---------- EXTRACTED DATA

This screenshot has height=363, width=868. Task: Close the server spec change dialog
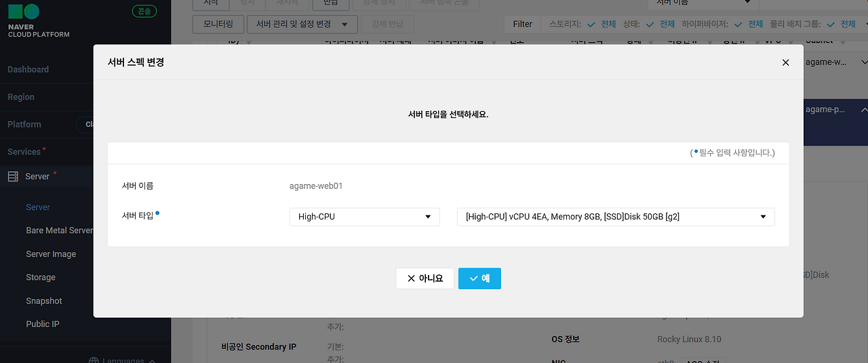click(x=785, y=62)
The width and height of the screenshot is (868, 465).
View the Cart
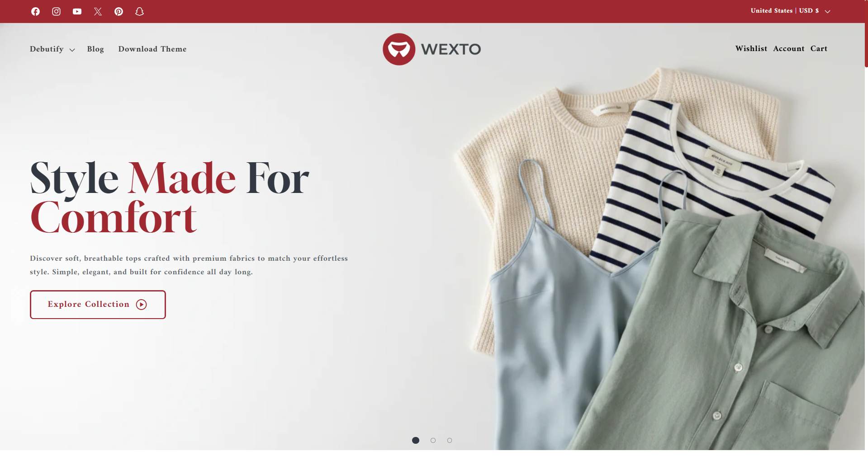pyautogui.click(x=819, y=48)
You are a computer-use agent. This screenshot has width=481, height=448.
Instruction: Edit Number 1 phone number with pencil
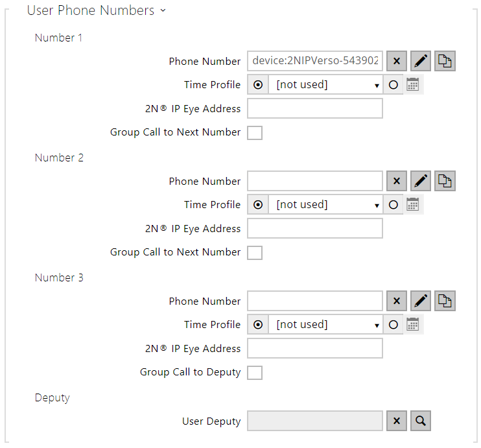(421, 61)
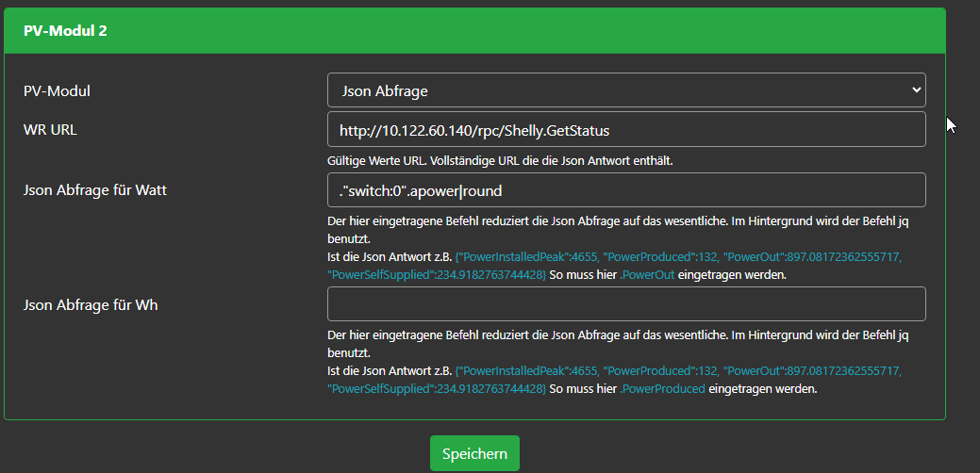980x473 pixels.
Task: Click the empty Json Abfrage für Wh field
Action: click(x=625, y=304)
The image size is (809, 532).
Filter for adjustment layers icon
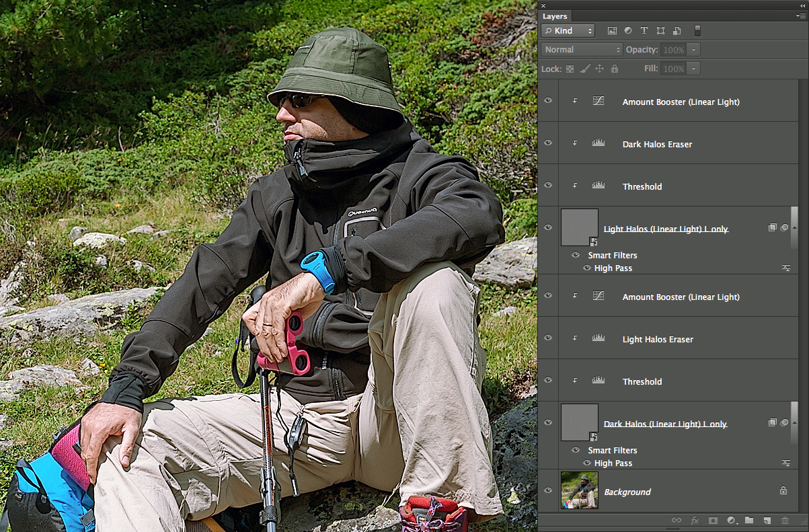pos(628,31)
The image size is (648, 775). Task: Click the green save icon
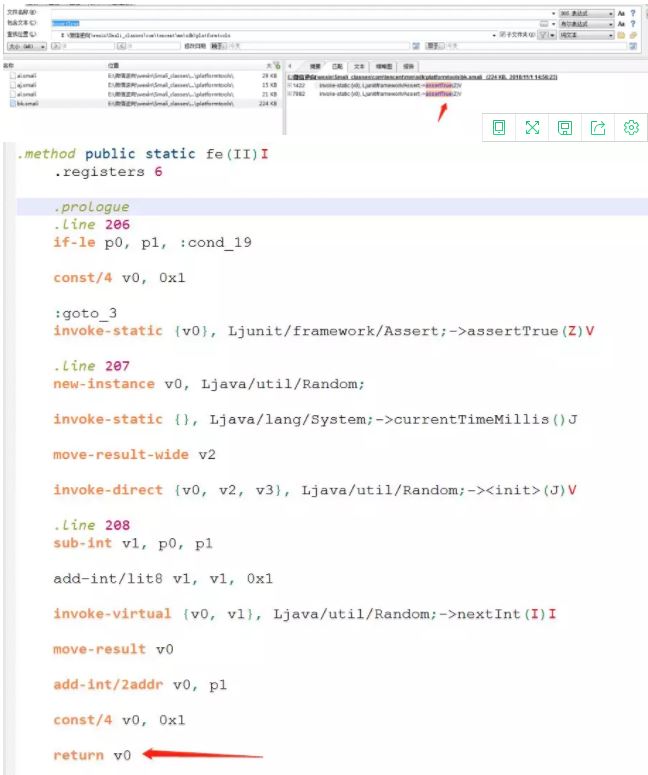pos(565,127)
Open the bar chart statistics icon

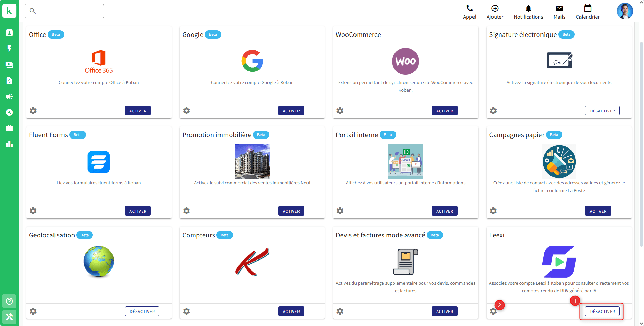9,144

--------------------

__WORK ORDER__: Could you write out exactly the lines running from the one with "The image size is (809, 532)." through the last line of the data above, both ends kept, and omit any picture?

__REPLY__:
The image size is (809, 532).
Filter for adjustment layers icon
pos(628,31)
The image size is (648, 775). Task: Click the green save icon
pos(565,127)
Open the bar chart statistics icon

9,144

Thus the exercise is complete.